L'AVIS DE LA HAS (1)
Pas de troponine dans l'insuffisance cardiaque
Le dosage de la troponine "n’est pas indiqué dans la prise en charge de l’insuffisance cardiaque chronique car son utilité clinique n’est actuellement pas démontrée" (2). Et ce bien que la troponine soit un marqueur pronostique de morbi-mortalité dans l’insuffisance cardiaque chronique (plus la concentration en troponine est élevée, plus le risque d’événements indésirables est grand). En effet, la valeur seuil n'est pas déterminée, les approches diagnostiques et thérapeutiques en fonction des résultats ne sont pas définies, et la valeur ajoutée par rapport aux peptides natriurétiques n'est pas connue.
BNP et NT-proBNP : oui mais…
-› Pour la HAS, "le dosage des peptides natriurétiques peut être indiqué dans le diagnostic initial de l’insuffisance cardiaque chronique lorsque la symptomatologie est atypique. Des concentrations inférieures à 100 ng/l pour le BNP et à 300 ng/l pour le NT-proBNP rendent peu probable ce diagnostic".
-› Concernant la stratification du risque et le pronostic dans l'insuffisance cardiaque, il existe une corrélation entre les concentrations en peptides natriurétiques et le pronostic. Cependant, les modalités pratiques d’utilisation n'étant pas encore bien déterminées et l’impact du résultat sur la prise en charge des patients n’étant pas assez documenté, "il n’est pas indiqué de doser les peptides natriurétiques dans le seul but d’établir un pronostic".

*Données:*
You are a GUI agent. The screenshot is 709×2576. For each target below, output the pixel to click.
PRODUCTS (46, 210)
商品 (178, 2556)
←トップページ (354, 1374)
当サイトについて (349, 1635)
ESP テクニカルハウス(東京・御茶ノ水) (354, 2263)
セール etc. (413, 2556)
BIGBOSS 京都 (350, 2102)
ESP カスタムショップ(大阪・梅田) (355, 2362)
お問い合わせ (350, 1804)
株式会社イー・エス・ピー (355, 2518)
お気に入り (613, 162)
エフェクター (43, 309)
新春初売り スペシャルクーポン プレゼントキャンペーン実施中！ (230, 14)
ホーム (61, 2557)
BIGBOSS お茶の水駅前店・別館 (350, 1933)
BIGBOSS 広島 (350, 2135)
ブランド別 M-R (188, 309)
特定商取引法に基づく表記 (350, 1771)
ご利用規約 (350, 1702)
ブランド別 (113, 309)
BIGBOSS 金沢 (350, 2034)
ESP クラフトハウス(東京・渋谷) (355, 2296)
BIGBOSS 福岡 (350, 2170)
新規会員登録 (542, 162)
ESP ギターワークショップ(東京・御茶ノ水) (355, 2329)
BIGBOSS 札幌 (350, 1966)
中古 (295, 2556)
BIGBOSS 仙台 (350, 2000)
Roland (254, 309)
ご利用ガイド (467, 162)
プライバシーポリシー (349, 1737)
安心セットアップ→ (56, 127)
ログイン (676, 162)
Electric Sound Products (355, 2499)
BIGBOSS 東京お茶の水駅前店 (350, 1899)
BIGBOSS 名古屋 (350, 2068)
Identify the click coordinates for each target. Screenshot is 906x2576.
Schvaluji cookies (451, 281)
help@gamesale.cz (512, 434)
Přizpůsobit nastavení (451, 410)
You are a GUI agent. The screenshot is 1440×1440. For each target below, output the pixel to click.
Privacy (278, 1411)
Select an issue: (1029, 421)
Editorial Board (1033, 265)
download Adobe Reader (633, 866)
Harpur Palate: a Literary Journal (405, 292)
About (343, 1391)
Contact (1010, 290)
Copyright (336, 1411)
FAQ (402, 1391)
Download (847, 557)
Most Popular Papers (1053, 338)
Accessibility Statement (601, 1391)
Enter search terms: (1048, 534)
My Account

*Consigne:* Traduisez en anglais cette phrase du texte sur l'avis de la HAS : « Des concentrations inférieures à 100 ng/l pour le BNP et à 300 ng/l pour le NT-proBNP rendent peu probable ce diagnostic ».

*Résultat obtenu:* Concentrations below 100 ng/l for BNP and below 300 ng/l for NT-proBNP make this diagnosis unlikely.